[Data entries]
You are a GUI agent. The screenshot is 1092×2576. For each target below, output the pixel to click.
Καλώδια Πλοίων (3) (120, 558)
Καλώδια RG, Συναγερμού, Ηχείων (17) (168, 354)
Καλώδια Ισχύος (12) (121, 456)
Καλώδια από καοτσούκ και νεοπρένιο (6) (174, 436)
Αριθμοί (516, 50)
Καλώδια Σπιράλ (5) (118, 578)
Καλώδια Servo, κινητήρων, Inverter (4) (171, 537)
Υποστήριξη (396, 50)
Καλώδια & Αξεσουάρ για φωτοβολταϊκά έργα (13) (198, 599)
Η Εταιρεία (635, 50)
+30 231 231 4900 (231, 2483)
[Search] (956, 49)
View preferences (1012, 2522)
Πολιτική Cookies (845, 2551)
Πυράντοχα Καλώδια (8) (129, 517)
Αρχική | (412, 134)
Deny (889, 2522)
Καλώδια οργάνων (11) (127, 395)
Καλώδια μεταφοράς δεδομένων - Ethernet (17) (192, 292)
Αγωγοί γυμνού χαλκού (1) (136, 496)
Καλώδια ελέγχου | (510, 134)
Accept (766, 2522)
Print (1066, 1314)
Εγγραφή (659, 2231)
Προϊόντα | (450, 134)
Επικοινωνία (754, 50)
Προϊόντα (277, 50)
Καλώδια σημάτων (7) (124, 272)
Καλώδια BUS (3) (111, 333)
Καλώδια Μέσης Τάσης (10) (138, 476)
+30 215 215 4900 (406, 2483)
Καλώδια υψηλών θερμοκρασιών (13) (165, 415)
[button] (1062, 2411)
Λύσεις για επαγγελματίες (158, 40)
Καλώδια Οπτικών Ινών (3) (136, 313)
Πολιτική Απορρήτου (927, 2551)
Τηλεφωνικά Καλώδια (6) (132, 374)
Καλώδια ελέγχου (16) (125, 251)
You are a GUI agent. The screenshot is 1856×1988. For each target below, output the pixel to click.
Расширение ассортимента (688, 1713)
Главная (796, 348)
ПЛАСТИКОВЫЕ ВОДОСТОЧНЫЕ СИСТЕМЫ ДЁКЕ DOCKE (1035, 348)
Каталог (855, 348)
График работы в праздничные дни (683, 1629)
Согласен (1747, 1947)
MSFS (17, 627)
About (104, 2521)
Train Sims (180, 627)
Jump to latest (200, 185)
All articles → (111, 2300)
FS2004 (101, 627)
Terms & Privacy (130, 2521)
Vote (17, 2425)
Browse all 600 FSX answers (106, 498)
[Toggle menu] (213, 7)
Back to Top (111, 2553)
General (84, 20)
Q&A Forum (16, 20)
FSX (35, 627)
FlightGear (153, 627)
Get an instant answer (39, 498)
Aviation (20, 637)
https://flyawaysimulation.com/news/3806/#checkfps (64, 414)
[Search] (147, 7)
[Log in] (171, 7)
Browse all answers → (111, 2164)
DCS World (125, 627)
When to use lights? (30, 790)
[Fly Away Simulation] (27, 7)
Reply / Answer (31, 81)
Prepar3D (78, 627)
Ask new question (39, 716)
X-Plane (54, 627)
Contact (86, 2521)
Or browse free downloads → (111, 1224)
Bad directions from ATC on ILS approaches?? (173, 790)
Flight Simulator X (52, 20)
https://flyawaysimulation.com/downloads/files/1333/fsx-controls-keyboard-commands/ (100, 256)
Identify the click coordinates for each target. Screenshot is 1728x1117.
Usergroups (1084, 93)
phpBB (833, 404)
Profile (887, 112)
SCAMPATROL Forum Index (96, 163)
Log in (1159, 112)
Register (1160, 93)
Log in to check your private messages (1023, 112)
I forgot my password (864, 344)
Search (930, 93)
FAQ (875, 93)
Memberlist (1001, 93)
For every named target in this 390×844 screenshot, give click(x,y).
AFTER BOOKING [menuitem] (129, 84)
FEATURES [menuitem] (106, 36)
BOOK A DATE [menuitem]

** Assigned task **
Copy the entries word for word. Start at the first line and end with the line containing "Aviation (20, 637)".

** Answer space **
You are a GUI agent. The screenshot is 1092×2576. For each target below, output the pixel to click.
Καλώδια Πλοίων (3) (120, 558)
Καλώδια RG, Συναγερμού, Ηχείων (17) (168, 354)
Καλώδια Ισχύος (12) (121, 456)
Καλώδια από καοτσούκ και νεοπρένιο (6) (174, 436)
Αριθμοί (516, 50)
Καλώδια Σπιράλ (5) (118, 578)
Καλώδια Servo, κινητήρων, Inverter (4) (171, 537)
Υποστήριξη (396, 50)
Καλώδια & Αξεσουάρ για φωτοβολταϊκά έργα (13) (198, 599)
Η Εταιρεία (635, 50)
+30 231 231 4900 (231, 2483)
[Search] (956, 49)
View preferences (1012, 2522)
Πολιτική Cookies (845, 2551)
Πυράντοχα Καλώδια (8) (129, 517)
Αρχική | (412, 134)
Deny (889, 2522)
Καλώδια οργάνων (11) (127, 395)
Καλώδια μεταφοράς δεδομένων - Ethernet (17) (192, 292)
Αγωγοί γυμνού χαλκού (1) (136, 496)
Καλώδια ελέγχου | (510, 134)
Accept (766, 2522)
Print (1066, 1314)
Εγγραφή (659, 2231)
Προϊόντα | (450, 134)
Επικοινωνία (754, 50)
Προϊόντα (277, 50)
Καλώδια σημάτων (7) (124, 272)
Καλώδια BUS (3) (111, 333)
Καλώδια Μέσης Τάσης (10) (138, 476)
+30 215 215 4900 (406, 2483)
Καλώδια υψηλών θερμοκρασιών (13) (165, 415)
[button] (1062, 2411)
Λύσεις για επαγγελματίες (158, 40)
Καλώδια Οπτικών Ινών (3) (136, 313)
Πολιτική Απορρήτου (927, 2551)
Τηλεφωνικά Καλώδια (6) (132, 374)
Καλώδια ελέγχου (16) (125, 251)
You are a GUI agent. The screenshot is 1856×1988. For each target below, output the pixel to click.
Расширение ассортимента (688, 1713)
Главная (796, 348)
ПЛАСТИКОВЫЕ ВОДОСТОЧНЫЕ СИСТЕМЫ ДЁКЕ DOCKE (1035, 348)
Каталог (855, 348)
График работы в праздничные дни (683, 1629)
Согласен (1747, 1947)
MSFS (17, 627)
About (104, 2521)
Train Sims (180, 627)
Jump to latest (200, 185)
All articles → (111, 2300)
FS2004 (101, 627)
Terms & Privacy (130, 2521)
Vote (17, 2425)
Browse all 600 FSX answers (106, 498)
[Toggle menu] (213, 7)
Back to Top (111, 2553)
General (84, 20)
Q&A Forum (16, 20)
FSX (35, 627)
FlightGear (153, 627)
Get an instant answer (39, 498)
Aviation (20, 637)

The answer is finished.